Decisão de tribunal atende a pedido de dependente que mora na região

Homem só poderá ser abordado pela PM se houver fundada suspeita de que esteja cometendo um crime

Eduardo Anizelli-2.fev.2012/Folhapress
Usuários de crack se dispersam na região da cracolândia com a chegada da PM
Usuários de crack se dispersam na região da cracolândia com a chegada da PM

JOSMAR JOZINO
RAFAEL ITALIANI
DO “AGORA”

Um dependente de crack conseguiu no Tribunal de Justiça o direito de não ser abordado pela Polícia Militar sem que haja suspeita justificada.

Frequentador da cracolândia, área degradada do centro de São Paulo que é alvo de uma operação policial desde janeiro, ele recorreu à Defensoria Pública depois de ser abordado 15 vezes por PMs no período de uma semana.

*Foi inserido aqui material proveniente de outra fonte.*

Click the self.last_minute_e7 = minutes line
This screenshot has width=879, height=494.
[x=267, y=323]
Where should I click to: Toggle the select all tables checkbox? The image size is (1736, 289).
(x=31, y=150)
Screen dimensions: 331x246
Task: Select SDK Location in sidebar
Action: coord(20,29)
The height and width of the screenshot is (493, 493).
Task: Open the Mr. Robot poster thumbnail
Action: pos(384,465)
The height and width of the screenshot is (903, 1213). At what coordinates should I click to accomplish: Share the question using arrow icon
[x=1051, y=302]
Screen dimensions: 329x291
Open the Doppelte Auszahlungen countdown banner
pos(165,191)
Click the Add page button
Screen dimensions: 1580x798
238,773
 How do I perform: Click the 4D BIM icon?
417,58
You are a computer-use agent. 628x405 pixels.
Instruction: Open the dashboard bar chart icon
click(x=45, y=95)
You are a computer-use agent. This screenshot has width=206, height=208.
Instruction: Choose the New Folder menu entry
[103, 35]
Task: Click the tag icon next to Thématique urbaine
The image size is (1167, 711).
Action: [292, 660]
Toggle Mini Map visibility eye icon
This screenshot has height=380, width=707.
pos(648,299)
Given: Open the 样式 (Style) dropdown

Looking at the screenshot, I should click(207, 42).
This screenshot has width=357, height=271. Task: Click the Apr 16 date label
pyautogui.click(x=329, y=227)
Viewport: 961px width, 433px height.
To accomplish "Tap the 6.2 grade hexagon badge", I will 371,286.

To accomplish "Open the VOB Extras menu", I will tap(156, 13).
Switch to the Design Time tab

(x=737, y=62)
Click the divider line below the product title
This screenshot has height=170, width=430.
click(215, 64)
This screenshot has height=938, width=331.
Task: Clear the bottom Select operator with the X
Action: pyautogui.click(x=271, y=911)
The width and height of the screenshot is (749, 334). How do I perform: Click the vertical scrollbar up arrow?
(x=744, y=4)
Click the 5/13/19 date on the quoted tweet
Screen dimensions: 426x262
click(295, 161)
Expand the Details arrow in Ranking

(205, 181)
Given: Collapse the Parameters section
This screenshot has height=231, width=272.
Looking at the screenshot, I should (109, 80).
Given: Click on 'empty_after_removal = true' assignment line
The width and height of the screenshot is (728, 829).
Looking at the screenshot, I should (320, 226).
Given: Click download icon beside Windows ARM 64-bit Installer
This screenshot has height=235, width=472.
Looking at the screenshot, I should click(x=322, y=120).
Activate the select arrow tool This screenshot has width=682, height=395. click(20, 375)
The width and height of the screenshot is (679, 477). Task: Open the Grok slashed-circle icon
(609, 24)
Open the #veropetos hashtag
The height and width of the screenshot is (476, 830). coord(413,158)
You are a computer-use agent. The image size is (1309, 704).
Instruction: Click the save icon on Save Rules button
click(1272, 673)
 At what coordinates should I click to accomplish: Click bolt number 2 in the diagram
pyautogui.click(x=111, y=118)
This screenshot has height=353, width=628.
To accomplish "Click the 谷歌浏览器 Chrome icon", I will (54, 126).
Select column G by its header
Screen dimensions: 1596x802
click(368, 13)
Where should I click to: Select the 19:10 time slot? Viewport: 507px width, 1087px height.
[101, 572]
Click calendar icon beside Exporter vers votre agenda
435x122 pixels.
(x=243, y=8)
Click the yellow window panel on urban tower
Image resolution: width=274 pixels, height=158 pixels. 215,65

"[As abordagens da polícia] tiravam os meus direitos de cidadão, direitos básicos de ir e vir. Houve um exagero e comecei a ser proibido de andar em uma rua ou outra", disse Carlos Eduardo de Albuquerque Maranhão, 41.

Filho de uma família de classe média do Rio de Janeiro, o dependente de crack vive desde maio do ano passado na região da cracolândia.

Antes, ele afirma ter morado na Bahia e na Alemanha com sua ex-companheira. Foi o fim do relacionamento que o fez ter uma recaída e voltar a usar crack.

O dependente afirma que já tentou fazer três cursos superiores: direito em 1984, geografia em 2000 e filosofia em 2006. Nenhuma das vezes conseguiu concluí-los.

Hoje, vive da coleta de materiais recicláveis. Diz que precisa de R$ 20 por dia para bancar sua estada em pousadas baratas e alimentação.

OPERAÇÃO

A operação policial na cracolândia tem como principal objetivo acabar com o uso de crack a céu aberto na área central da cidade de São Paulo.

Logo em seu início, a PM chegou a usar bombas de gás e balas de borracha para espalhar as concentrações de usuários da droga. Em seguida, o governo Geraldo Alckmin (PSDB) proibiu o uso desses artefatos na operação.

O clima entre dependentes e policiais continuou tenso a ponto de um carro da PM ser atacado por centenas de viciados após uma abordagem.

A Defensoria Pública registrou 82 denúncias de dependentes a respeito de supostos abusos policiais. O órgão chegou a imprimir panfletos nos quais explicitava os direitos dos cidadãos, sejam dependentes químicos ou não.

O panfleto, por exemplo, dizia que ninguém pode ser retirado de determinado local da rua contra a vontade. Também citava o direito de ir e vir das pessoas, agora concedido judicialmente a Maranhão. A PM diz que age dentro da lei.

CONFLITOS

Especialistas ouvidos pela reportagem dizem que há um conflito na decisão do TJ que beneficiou o morador de rua.

Para João Antonio Wiegerinck, professor da Escola Paulista de Direito, a Justiça precisa resguardar o direito individual do cidadão de ir e vir, mas deve assegurar o direito coletivo pela segurança.

"A polícia tem legitimidade para abordar o cidadão quantas vezes achar necessário, desde que haja uma suspeita contra ele", afirma.

Para o professor de direito processual penal da PUC-SP Marcelo Custódio Erbella, a legislação não deixa claro o que é uma "fundada suspeita" de que o indivíduo esteja praticando um ato ilícito.

"Uma abordagem não é objetiva. Muitas vezes o policial aborda o suspeito porque ele reagiu de maneira estranha ao ver a polícia. É subjetivo."

O promotor de Justiça Eduardo Valério afirmou que concorda com a decisão.

"Acho absolutamente correta e um precedente importante na defesa dos direitos cidadão face à violência do Estado", declarou.